But a female James Bond? What are they going to call her? Jamie Bond? Jane Bond? Janet? June? Jill? Jasmine? Jenny? Joan? Jessica? Josephine?

The actress they have in mind, Lashana Lynch, (last seen in Captain Marvel as Danvers’ best friend Maria Rambeau), seems a perfectly good candidate for an action adventure movie, having acquitted herself with satisfaction in the Marvel Universe so far. It would be interesting to see her in an Atomic Blonde-type movie, for example.

BUT!!! When the vast majority of the attraction of the Bond movies, for the vast majority of the demographic audience, is the bevy of beauties who follow, surround, bed and attempt to kill 007, if you have a female Bond, how is that going to work?

If she’s a lesbian, that’s going to attract an entirely different primary demographic than has been following the Bond franchise for 70 years. In short, the Bond franchise would be starting all over from Square One. And given the money invested in this franchise, I don’t know that that’s a risk they’re willing to take. So assuming she is presented as either hetero or asexual, what will be the excuse for all the women who are an integral, if not in some cases, the sole reason some people have for going to see the movie?

I was willing to seriously consider a female Doctor Who (Jodie Whittaker) and I’d hoped for better, though I do not think it has worked out very well.

I am on record as having doubted the viability of a female-superhero-led movie, but was delighted to be wrong when Wonder Woman (Gal Gadot) came along and have guarded optimism about the idea of a Black Widow  (Scarlett Johansson) origin story. But those two succeeded, and promise to succeed, primarily on the strength of the actresses involved in the respective films. Both female protagonists are/were heroes who happened to be females, not females onto which they shoehorned the mantle of superhero (as they did with Captain Marvel). Neither Wonder Woman nor Black Widow have chips on their shoulder against men and both work with easy camaraderie with their male counterparts, (UNlike Captain Marvel.)

My point being is, that while I have an educated and experienced bias against the viability of females in traditionally male iconic roles, I am delighted when I am wrong and I’m happy to admit it. However, it is frankly inconceivable to me what on Earth they going to do with a female Bond, given almost 70 years of set formula,  (Casino Royale, published in 1953 was the first novel by Ian Fleming and 1962 opened Dr. No, the first Bond film), which would operate strongly against it.

I suppose one possibility is if this young woman was the fruit of one of the previous male 007’s innumerable liaisons.

But even then I think it would be a gimmick that would only be viable for one movie – much like the smart, competent bride of James Bond in Her Majesty’s Secret Service. As amazing as the Emma Peel/Diana Rigg’s Tracy was, she would not have fit within the Bond franchise long-term and was an outlying one trick pony. Tracy had to die for the Bond character to live. And I don’t think it was a coincidence that this movie, the outlier, was the one and only Bond with George Lazenby. Bond in love and married was a construct against the tried and true formula which just did not work. Grafting a female child of James Bond would alter the chemistry and shape of the decades-successful pattern into something unrecognizable as a Bond movie.

◇ ◇ ◇ ◇ ◇ ◇ ◇

**REQUIRED ACTIONS**
1. In the piece about a female James Bond, which actress is named as the one under consideration for the role?
2. Write the next part of the piece about a female James Bond, picking up after its final sentence.
The items have nothing to do with any of this.

**EXCERPTED RECORDS**
◇ ◇ ◇ ◇ ◇ ◇ ◇

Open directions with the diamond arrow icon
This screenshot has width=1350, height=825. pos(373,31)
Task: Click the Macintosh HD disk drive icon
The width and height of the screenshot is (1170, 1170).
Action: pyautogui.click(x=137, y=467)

◇ ◇ ◇ ◇ ◇ ◇ ◇

**OUTPUTS BY TASK**
1. Lashana Lynch.

2.
Another possibility is her partnering with a male Bond or perhaps even a junior male Bond-in-training. But then we’re moving into the equivalent of the Marvel Universe’s Ragnarok or Guardians of the Galaxy territory, wherein they plant their tongue far more obviously and firmly in their cheek than they did with Roger Moore’s unfortunately titled — well let’s say it would be another way to describe an eight-armed cat.

Honestly, I can view this with a certain objectivity as I have never been able to sit through an entire Bond movie, (or Wagner opera for that matter), without dozing off at least once. Suffice it to say, I’m not a huge Bond fan, though I find them fun to spectate in groups with male relatives and friends who — for one reason or another —seem to enjoy them a lot more than I do.

I wish this young lady all the luck. But I am afraid that in their heightened enthusiasm for political correctness they may have a James BOMB on their hands and have given themselves a License to Fail.

P.S. If they want my vote it would be – hands down – IDRIS ELBA!!!!!!

SPOILER-FREE – ENDGAME REVIEW

SHORT TAKE:

Follow up to 2018’s Avengers: Infinity War.

WHO SHOULD GO:

Early teens and up due to some language, brutal fight scenes and somber plot topics.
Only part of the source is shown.